Most people go for six or eight inch compound optics telescope - Schmidt-Cassegrain or Maksutov-Cassegrain designs being the most common. These folded optical paths reduce the length of the telescope making them relatively compact and easy to transport. The price per inch of aperture is greater than a Dobsonian with an entry level eight inch telescope and mount staring at about $1000 with a nicer ''scopes going for about $2000. It is very easy to move well beyond that with much better mounts and optics, but it is like high fidelity - there is a point of diminishing returns.

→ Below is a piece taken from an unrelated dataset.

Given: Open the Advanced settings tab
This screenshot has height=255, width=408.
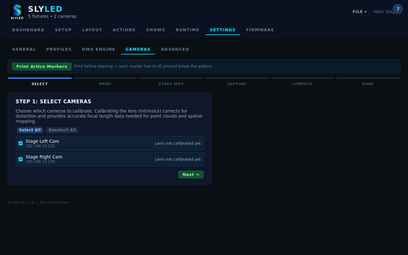Looking at the screenshot, I should click(175, 49).
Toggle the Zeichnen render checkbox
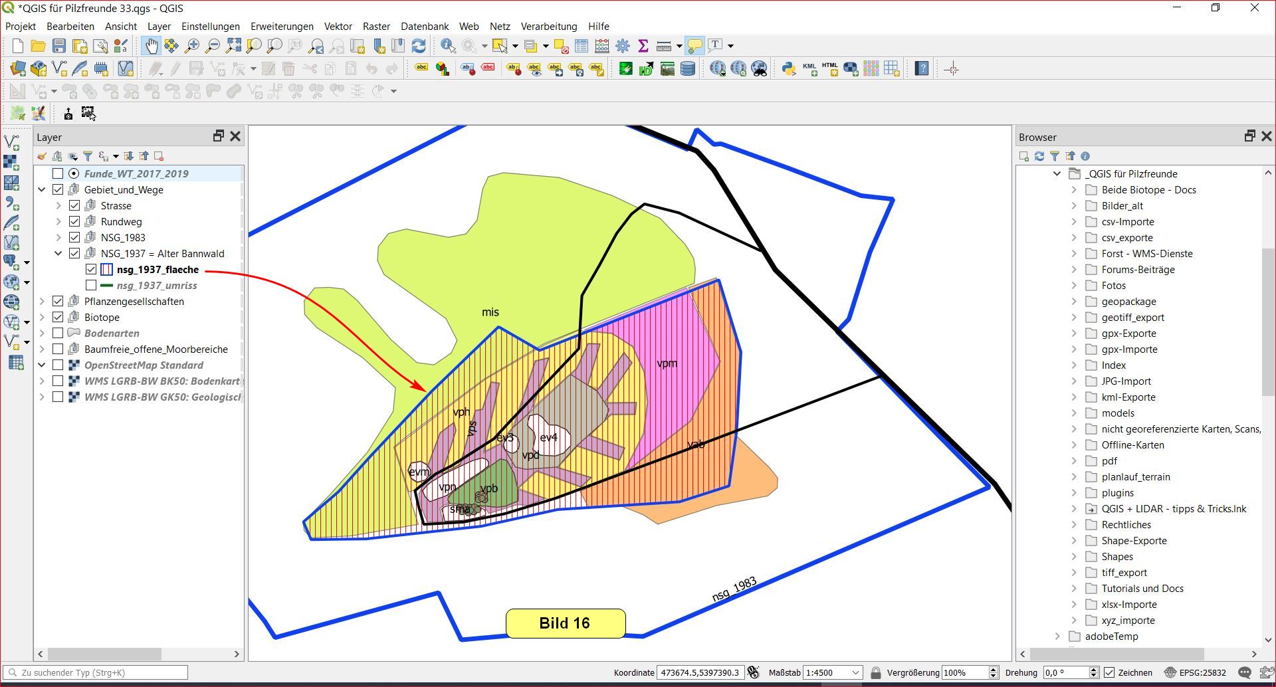This screenshot has width=1276, height=687. [x=1109, y=672]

At this point serious amateurs tend to specialize and specialized needs can dictate high quality refracting telescopes or specialized reflectors like Ritchey-Chrétien optical designs. It has been observed that serious hobbyists often spend as much on their hobby as they do on a car. Dedicated observatories with $50k telescopes on $20k mounts are not unheard of and specialized cameras and accessories can run the costs much higher. Locations in very dark regions of New Mexico and Arizona are desirable, although getting there can be challenging. A few communities devoted exclusively to advanced amateur astronomers have appeared along with some focused bed and breakfasts and companies that rent out remote telescopes by the hour.
I've used some of the exotic equipment, but don't personally own any "big glass." I love getting out to these dark locations, but just being under the stars and gazing up often is enough. I will take an SLR or DSLR and put it on a mount that compensates for the Earth's rotation so I can take a time exposure. You get the sense of what the sky would look like if your eyes were a hundred or a thousand times more sensitive and you can bring out the colors. I also like observing the Sun - something that works in heavily light polluted regions. Traveling to solar eclipses and to places where there are likely to be auroral displays is also a great way to spend time. Everyone develops some paths they love and these can change over time as you gain experience.

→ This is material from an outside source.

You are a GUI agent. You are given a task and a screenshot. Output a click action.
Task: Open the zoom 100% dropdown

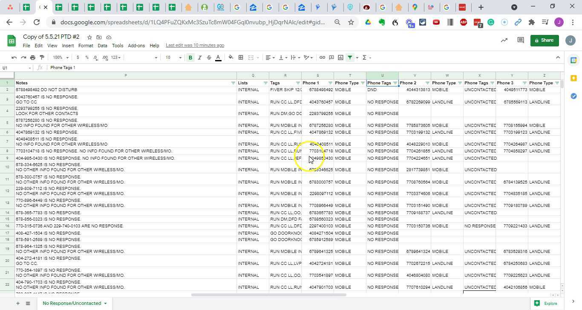point(61,57)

Sometimes people ask about activities for kids who are interested in science. I'm not a fan of heavily scheduling kids with activities. Instead I believe in a lot of free time and "free range" activities so they can explore and probe on their own. Amateur science can teach you how to observe nature and ask good questions. When I get involved in college admissions I tend to look for those who show real passion for such things - those are the ones who ultimately succeed in the sciences.3 These skills can be very useful for some types of work and people who have them are sadly too rare. Microscopes, telescopes, a chemistry set, a rock hammer and other devices that extend our senses and, when combined with curiosity, can lead to much greater things. I count myself as lucky that I had dark skies and the gift of unscheduled time along with a very modest amount of money to pursue a few passions.

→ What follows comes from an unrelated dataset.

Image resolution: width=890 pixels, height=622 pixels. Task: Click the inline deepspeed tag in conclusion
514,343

1 There are a lot of specialized issues. Eye relief is the distance from the eyepiece to where you can see the full image. Many binoculars are 10mm or less. If you wear glasses you'll need more - maybe as much as 15mm or more. The diameter of your dilated pupil decreases with age. When you are a teen it is as large as 7mm, but drops to about 5 mm when you get to be 35 or so. The size of the objective divided by the power gives the size of the focused image that can be delivered to the eye. So a 7x50 would give roughly a 7mm image and a 10x50 a 5mm. The first would be better for teenage eyes and the second for older eyes.
Just trying the binoculars gives a good sense. If you are using mail order shop with a company that specializes in amateur astronomy. Celestron, Meade and Orion are good places to start that offer a lot of beginner's gear. Ask for suggestions and tell them about your eyes.
I use Canon 15x50 image stabilized binoculars. They are extremely spendy and overkill for the beginner who doesn't know if this is something they will come to love. I them constantly for many purposes and they've given me a decade of service (so far) without any problems, so I'm happy. Their big advantage is active image stabilization which allows you to comfortably use a slightly higher power than is possible with normal binoculars. I would recommend them, but only if you know they are something you are going to use heavily.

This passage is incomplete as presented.